Fw: origins & conflicts (from Bob Pyle)
Hank Brodkin
hbrodkin at cox.net
Tue Mar 15 18:05:43 EST 2005
Robert Pyle has given me permission to forward this.
See what a real gentleman sounds like!
Hank Brodkin
----- Original Message -----
Sent: Monday, March 14, 2005 7:26 PM
Subject: origins & conflicts
All,
I warmly appreciate Harry and others writing the birding magazine to put
things in a more historically accurate context. But let's all remember too
that "butterflying" really took wing through the work of Scudder, W. J.
Holland,
Clarence Weed, Gene Stratton Porter, A. B. Klots, and others before,
during, and after them. It's true that I wrote the first U.S. books with
"butterfly watching" in their titles, and explicitly pushed "butterflying"
as a companion activity to collecting for those who didn't want to net or
collect; but I had many precedents, both here and abroad, especially in
England. So did Xerces: remember that the modern U.S. Lep. conservation
dialogue began in this country in the J. Lep. Soc., with pieces by George
Rawson, Bill Sieker, and Fred Rindge (my first, in 1967, was rejected by
JLS (with reason!) and was ultimately revised and published by John Masters
in the Bull.

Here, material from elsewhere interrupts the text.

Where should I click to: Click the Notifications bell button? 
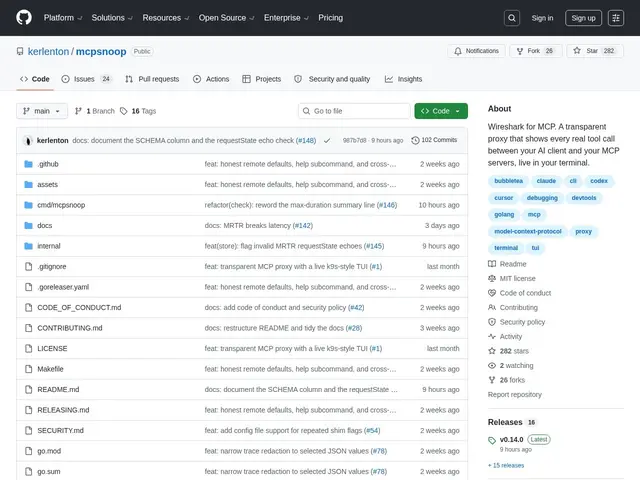click(x=476, y=51)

Minn. Ent.). Xerces didn't come along along until 1971; the
4JBCs in
'75, until NABA took them over in 1992. All these things have complex,
interconnected histories and lots and lots of participants. Ron G. is
entirely right about unnecessary, artificial conflicts. It is my hope that
Dr. Glassberg will ultimately see the wisdom of fruitful and mutually
respectful collaboration, and cease his balkanization of butterfly study.
So we dream on.
Bob P.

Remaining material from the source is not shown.